CAPTION: "Unknown photographer"
Unknown Photographer (incorrect information)
John F. Morris, per P. [i.e. Pestonjee] Bomanjee 2, taken at Port Arthur, 1874
carte-de-visite; 9.3 x 5.6 cm
Ref: nla.pic-an24612762

This is how the NLA is still cataloguing the cdv's: the current catalogue entries at the NLA still wish the public to believe these photographs were taken at Port Arthur in 1874. The police records tell a different story.

POLICE RECORDS





John F. Morris was originally transported to Tasmania before 1853 on the ship the P.Bomanjee 3. He was convicted at the Supreme Court , Hobart, on the 9th April 1861 for murder and sentenced to life imprisonment. He was photographed by Nevin on discharge from the Hobart Gaol, 28th April, 1875.



NLA CAPTION: (incorrect information)
George Fisher, per Streathaden [i.e. Stratheden], taken at Port Arthur, 1874
carte-de-visite; 9.3 x 5.6 cm
nla.pic-an24612806


George Fisher was photographed by Nevin on discharge with ticket-of-leave 15th April 1874 at the Municipal Police, Hobart Town Hall, when Fisher was "enlarged" with a ticket-of-leave. On 2nd December 1874, he was arraigned and sentenced to 12 years for forgery and uttering at the Supreme Court, Hobart:



George Fisher arraigned at the Supreme Court Hobart on 1st December 1874 for forgery and uttering.



NLA CAPTION: (incorrect information)
Unknown Photographer
William Mumford, per Agusta [i.e. Augusta] Jessie, taken at Port Arthur, 1874
carte-de-visite; 9.1 x 5.7 cm
Link: nla.pic-an24612787




William Mumford was photographed by Nevin at the Supreme Court Hobart on 10th September 1872 when Mumford was convicted of burglary and sentenced to 10 years.



NLA CAPTION: (incorrect information)
Unknown Photographer
James Harper, per S.R. [i.e. Sir Robert] Peel, taken at Port Arthur, 1874
carte-de-visite; 9.4 x 5.6 cm
nla.pic-an24612822






James Harper was photographed by Nevin at the Hobart Gaol when the returns (.i.e. lists of numbers of prisoners) of convictions were tabled in the Supreme Court Hobart on 16 December 1871 and again on 11th January 1873. The NLA vignette could be the earlier one and date from 1871.
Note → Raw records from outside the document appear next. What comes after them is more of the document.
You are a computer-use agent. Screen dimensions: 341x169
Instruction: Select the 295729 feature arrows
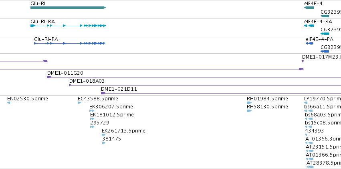(92, 127)
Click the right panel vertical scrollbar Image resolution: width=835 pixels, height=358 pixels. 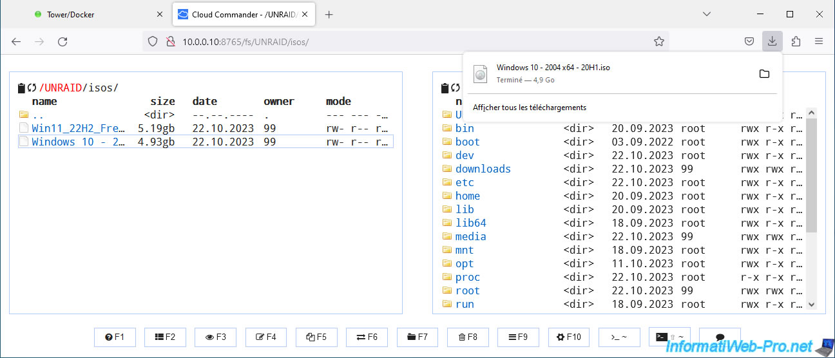tap(812, 174)
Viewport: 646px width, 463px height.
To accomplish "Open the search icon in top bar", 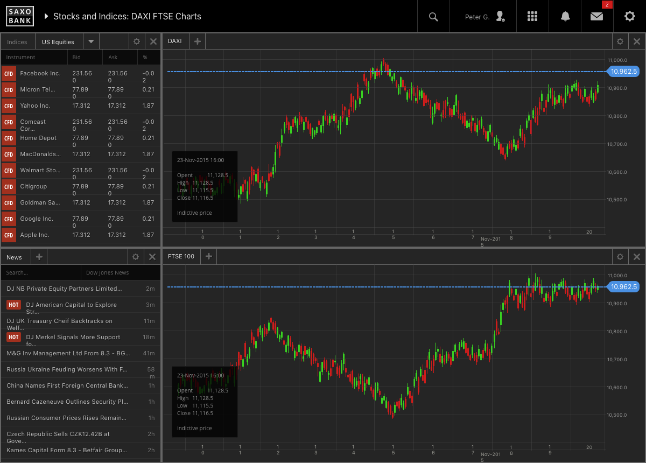I will [433, 17].
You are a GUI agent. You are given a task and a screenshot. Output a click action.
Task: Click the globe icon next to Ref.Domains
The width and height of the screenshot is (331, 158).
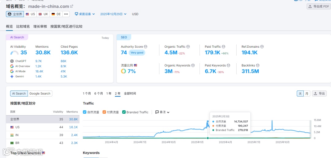pyautogui.click(x=262, y=47)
The curators of such exhibitions are too smitten with the pomposities of aesthetics to regard these photographs as mere vernacular documents, the result invariably leading to arguments about attribution based not on facts but on the standing and reputation of the curator and his or her "opinions". Such procedures might be acceptable within the curatorial cohort but it is not acceptable to the public at large. The quality of reproduction by the NLA for the purposes of the exhibition IN A NEW LIGHT of these 22 cartes in 2000 is far superior to their more recent online digitisation of the remaining 54 in the collection in May 2007. Their reference in these photographs' full records to an essay supporting the Boyd attribution dating from May 2007 by Julia Clark is irrelevant; it is a worthless and intellectually deceitful attempt to promote the commercially driven interests at the Port Arthur Historic Site. Clark is now also under investigation for professional fraud and theft of intellectual property pertaining to the NLA "convict portraits".
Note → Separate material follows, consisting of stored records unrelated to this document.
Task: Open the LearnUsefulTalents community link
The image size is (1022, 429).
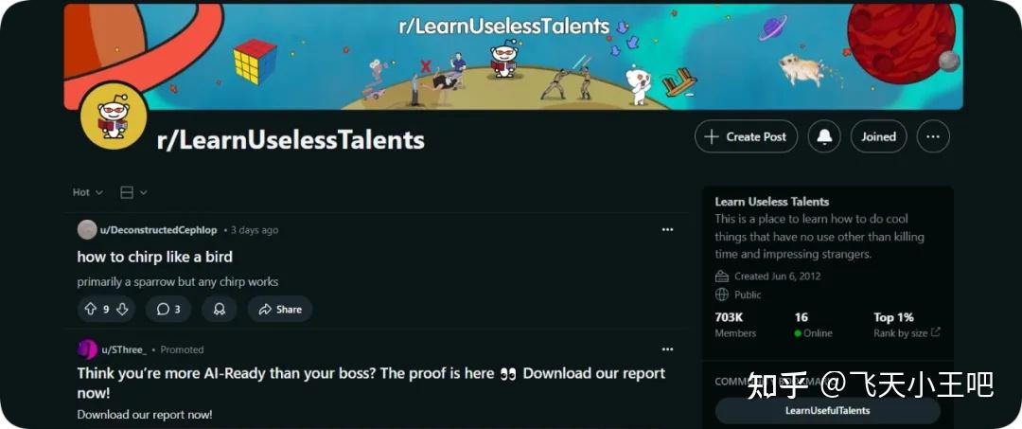Action: pyautogui.click(x=827, y=410)
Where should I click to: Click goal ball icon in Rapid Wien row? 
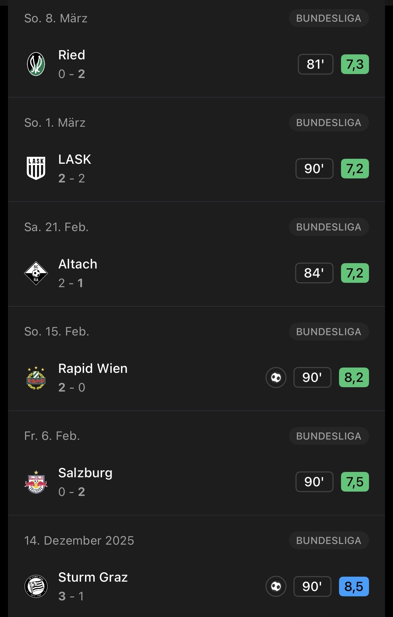point(276,378)
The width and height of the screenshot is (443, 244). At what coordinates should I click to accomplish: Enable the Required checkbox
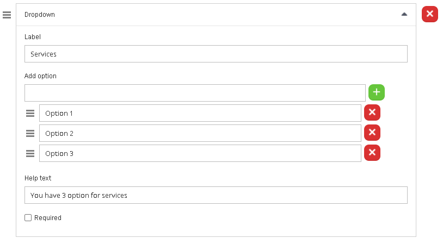28,218
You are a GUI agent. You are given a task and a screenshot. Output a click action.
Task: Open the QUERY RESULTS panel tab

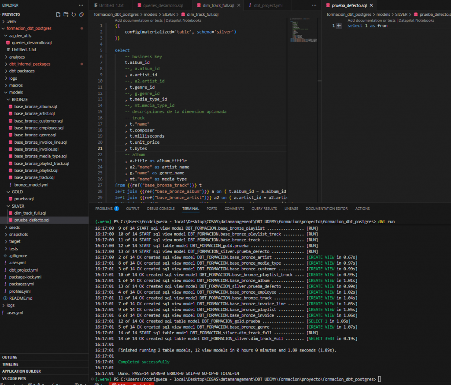pyautogui.click(x=264, y=209)
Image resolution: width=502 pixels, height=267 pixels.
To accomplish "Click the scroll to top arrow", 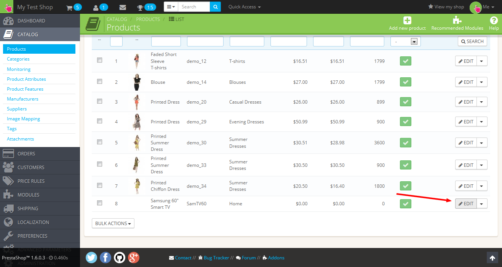I will tap(492, 258).
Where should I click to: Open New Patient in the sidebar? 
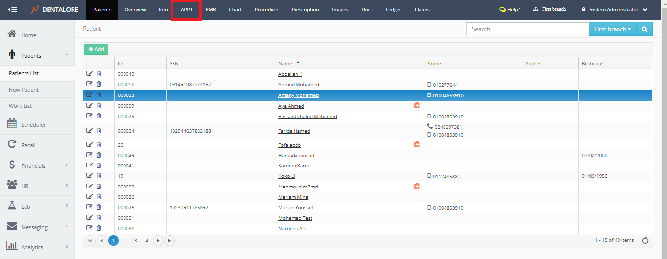(24, 90)
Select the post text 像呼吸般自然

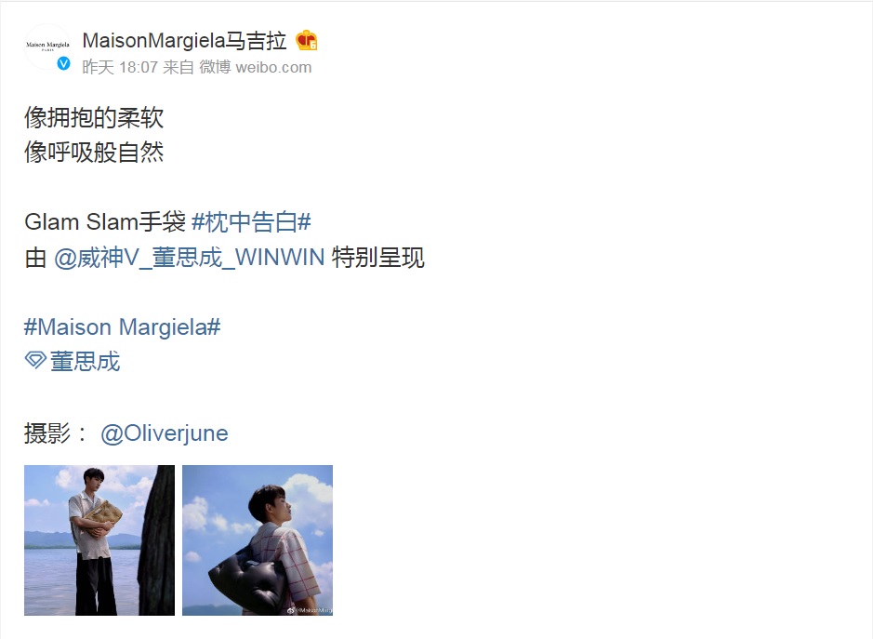pos(94,153)
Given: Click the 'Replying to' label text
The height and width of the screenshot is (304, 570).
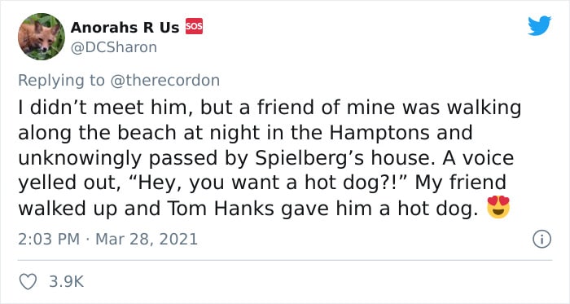Looking at the screenshot, I should click(x=61, y=81).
The NLA ACCESSION RECORDS and WORKSHEETS
These records and sheets can be sourced from the NLA in this file:
T.J. Nevin's ephemera file, Photographers' Files



NLA Nevin ephemera file:
Letter from Archives Tasmania to NLA dated 3 December 1982. Nevin was not a convict. Chris Long's visit to the AOT is dated here as October 1982. Chris Long is the published source of the A.H. Boyd misattribution (TMAG 1995), but there is no mention of Boyd here.



NLA Nevin ephemera file:
Included in letter from AOT to NLA dated 3 December 1982, Chris Long's vague notes about Nevin despite a firm attribution by Kerr, Stilwell, McPhee et al in 1977. There is no mention of Boyd here.



NLA Nevin ephemera file:
Included with letter from AOT to NLA dated 3 December 1982





NLA Nevin ephemera file:
NLA Accession sheets dated 10th May 1995 for Nevin's convict photos



NLA Nevin ephemera file:
Original catalogue of Nevin's convict photos dated 12 May 1995, with note in Sylvia Carr's handwriting inserting misattribution to A H Boyd dated 15th November 2000.



NLA Nevin ephemera file:
Catalogue revision of Nevin's convict photos.
Dated 15th November 2000 with misattribution to AH Boyd.
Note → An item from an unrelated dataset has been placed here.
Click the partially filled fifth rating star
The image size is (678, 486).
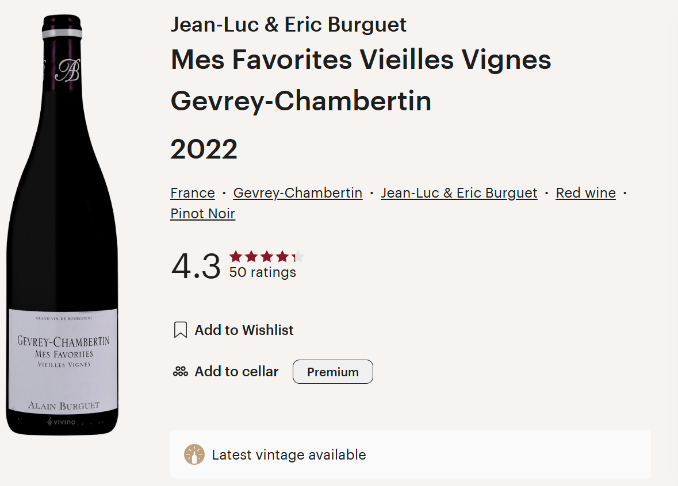tap(298, 257)
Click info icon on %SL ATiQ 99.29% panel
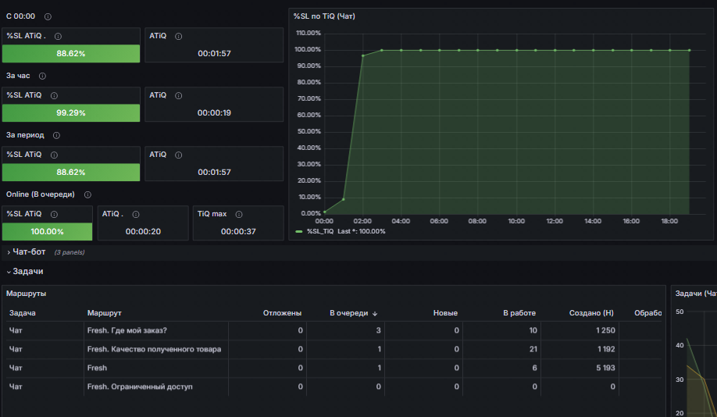The height and width of the screenshot is (417, 717). (54, 95)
Three significant prisoner photographs by T. J. Nevin, 1870s

MUGSHOTS ATTACHED and REMOVED, Hobart Gaol Records
T. J. NEVIN, colonial warrant Royal Insignia studio stamp

The corpus
More than 320 mugshots of Tasmanian prisoners from a much larger original corpus have survived from the 1870s and 1880s in Australian public collections. The work of government contractor and professional photographer Thomas J. Nevin, the majority of those currently extant were taken primarily at the Hobart Gaol, Campbell Street, and on occasions with the assistance of Thomas' younger brother Constable John Nevin. There is evidence to suggest that a handful of prisoners were photographed on Thomas Nevin's visits to the Port Arthur prison on the Tasman Pensinsula in 1873, 1874 and 1875. However, the bulk were taken at Supreme Court Oyer and Gaol Delivery sessions for the central registry at the Municipal Police Office, Hobart Town Hall. Thomas Nevin's photographic work was considered invaluable to police from his first commission in 1872, and a distinct advantage when he was appointed to the full-time position of Office-keeper and Hall-keeper to the Hobart City Corporation at the Town Hall in January 1876. He returned to professional photography and commission work with the New Town Territorial Police at his New Town studio in 1880, retiring in 1888.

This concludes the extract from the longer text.